The space and much of its contents will be financed by members' monthly dues, proceeds from classes and workshops, rental fees from temporary users, and donations. The MakerBar is currently in the process of incorporation, will launch once a critical mass of dues-paying members is reached, and will be applying for 501(c)(3) status upon incorporation. The group plans to launch the space using approximately $10,000 in capital reserves net negligible startup costs, incur approximately $1,000 per month in recurring expenses, and bring approximately $1,500 per month in revenues.
The primary objective of the MakerBar is to establish and maintain a makerspace. Our plans are to locate a suitable space of approximately 1,250 square feet zoned for light industrial use. A detailed conceptual floor plan is available here. All measurements are estimated.
- Machine Shop - 250sqft - Workbench with band saw, drill press, laser cutter, 3-D printer, CNC router, etc, as well as materials and maintenance needs, for use by trained and qualified members.

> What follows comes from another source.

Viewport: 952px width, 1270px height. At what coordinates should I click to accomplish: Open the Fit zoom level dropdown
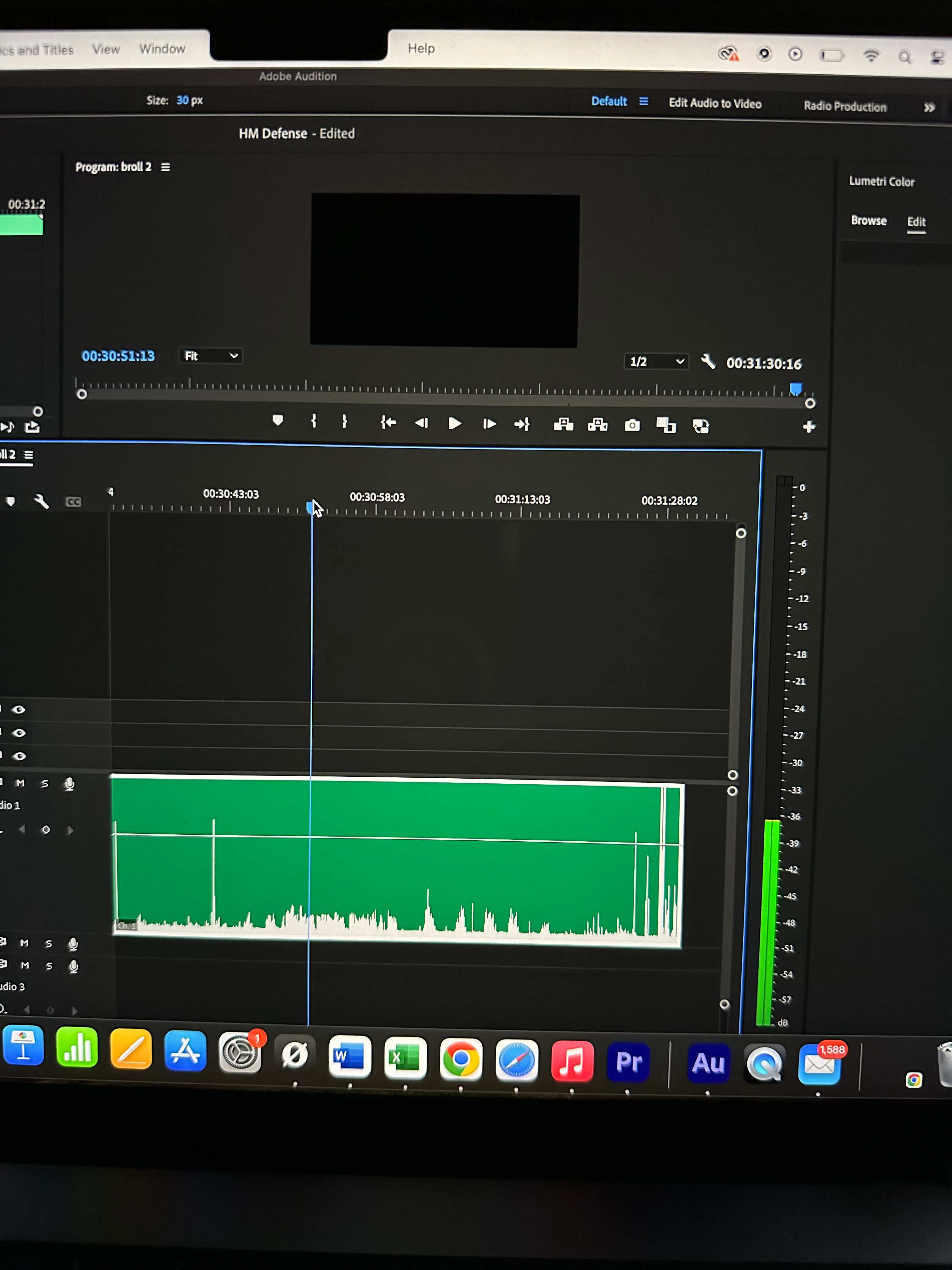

- Work Area - 400sqft - Fixed, heavy work tables and stools for approximately 20 people to work concurrently. The focal point of the makerspace.
- Storage Area - 100sqft - Floor-to-ceiling storage cubbies and toolchests for shared hand tools, supplies of common parts, and storage for members' works-in-progress.
- Classroom - 130sqft - Open space with foldable seating for approximately 20 people. This space enables classes and workshops without disrupting members at the work area, and can be cleared when not in use.
- Lounge/Library - 200sqft - Comfortable seating for breaks between projects and discussions as well as meetings. Floor-to-ceiling bookshelves hold reference books, project notes, small components and works-in-progress, and other odds and ends.
- Kitchen - 150sqft - Microwave and refrigerator for snacks, sink for cleanup, vending machine for parts. The kitchen creates flexibility, encourages members to stay longer, and provides a place to unwind.
To Date: Hosted open Craft Nights with the help of Mission 50, recruited members, committed founding dues, investigated potential locations, codified mission and organizational rules
April 2012: Host first workshops at Mission 50, incorporation, elect board members, recruit ten committed monthly members; Earth Day publicity event
May 2012: Sign and move into space; outfit with furniture and fixtures; inaugural workshops, open houses, and hack nights
June-August 2012: Expand membership to 15, HOPE conference, finish renovation, begin acquiring equipment
September 2012: Maker Faire conference, fundraising for capital expansion of space and tools
The following fictional stories are illustrative of the situations that give need for makerspaces like the MakerBar.
- Ted programs a cutting-edge iPhone app in his free time. While he's perfectly fine coding by himself in cafes and his condo, he feels isolated and wishes he could work alongside some friends.
- Jackson loves soldering together electronics, but he can't write code and his project has stalled as he tries to find a programmer.
- Julia thinks robots are cool and wishes she could build one, but hates having to learn everything alone from the Internet.
- Stephen does woodworking and sculpts in his free time, but his landlord keeps complaining about the noise and mess. He's also running out of space to work on his creations as he starts to settle down.
- Natalia has had an idea for a new product in her head for months but doesn't have the tools to make it. She wishes she could rent a fully-stocked shop for the week to build her prototype.
There are countless similar stories in Hoboken, and the MakerBar can enable people like this to innovate.
Workshops and Classes
Apart from providing shared space for members, the MakerBar is a venue for skill-sharing and education. Workshops and classes, taught by MakerBar members and visiting experts, expand participants' abilities, provide revenue for the MakerBar and its members' projects, and attract new blood to the space. Many people want to get started with DIY projects but have difficulty gaining the skills and finding help. Instructor-led classes remove some of the pressure and allow enthusiasts to create awesome projects right away. Classes in our pipeline include:
- Intro to Arduino - This class teaches participants the basics of using an Arduino prototyping board, and is a great first step to learning electronics and programming.
- How to Solder - Connecting circuit components is surprisingly difficult; this class shows how to safely make electronics that last - and avoid accidental frying.
- Python for Dummies - Python is a powerful, versatile, and simple programming language with a huge variety of applications. This class teaches laymen the foundation of flexible and fun coding.